There are several physiologic actions suggested for melatonin’s contribution to weight reduction [20]. Firstly, its effect on sleep quality and also the regulation of appetite can impact food intake [13, 45]. In addition, melatonin can impact both brown and white adipose tissue and play a controlling role in energy flow from the adipose tissue, so it can regulate the metabolic rate and energy balance [51, 52]. Also, some studies on aged subjects and shift workers indicated that low levels of melatonin can induce sleep disorder, insulin resistance, glucose intolerance, and metabolic circadian disorganization, characterizing a state of chronodisruption leading to obesity [20, 53].

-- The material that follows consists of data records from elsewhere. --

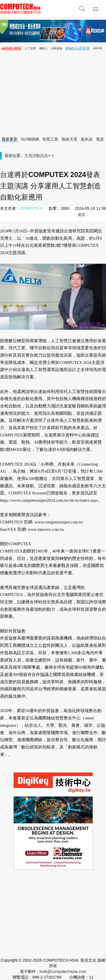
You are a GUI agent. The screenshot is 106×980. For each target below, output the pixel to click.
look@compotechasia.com (63, 972)
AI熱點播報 (11, 49)
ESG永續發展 (78, 49)
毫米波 (86, 139)
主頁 (28, 156)
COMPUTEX (31, 208)
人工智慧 (31, 48)
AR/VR (98, 48)
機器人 (43, 48)
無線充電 (69, 139)
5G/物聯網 (30, 139)
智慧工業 (50, 139)
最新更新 (10, 139)
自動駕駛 (57, 48)
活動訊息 (40, 156)
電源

There were some limitations to this study, including the short duration of the intervention. Moreover, several exclusion criteria may have limited the generalizability of the results. Therefore, further studies with longer interventions and a larger trial with some form of stratification are required to confirm the positive effects of melatonin supplementation on the management of diabetes.

Conclusion

It is concluded that melatonin supplementation may be effective in controlling arterial blood pressure including SBP, MAP, and PP and improving the anthropometric indices in T2DM patients.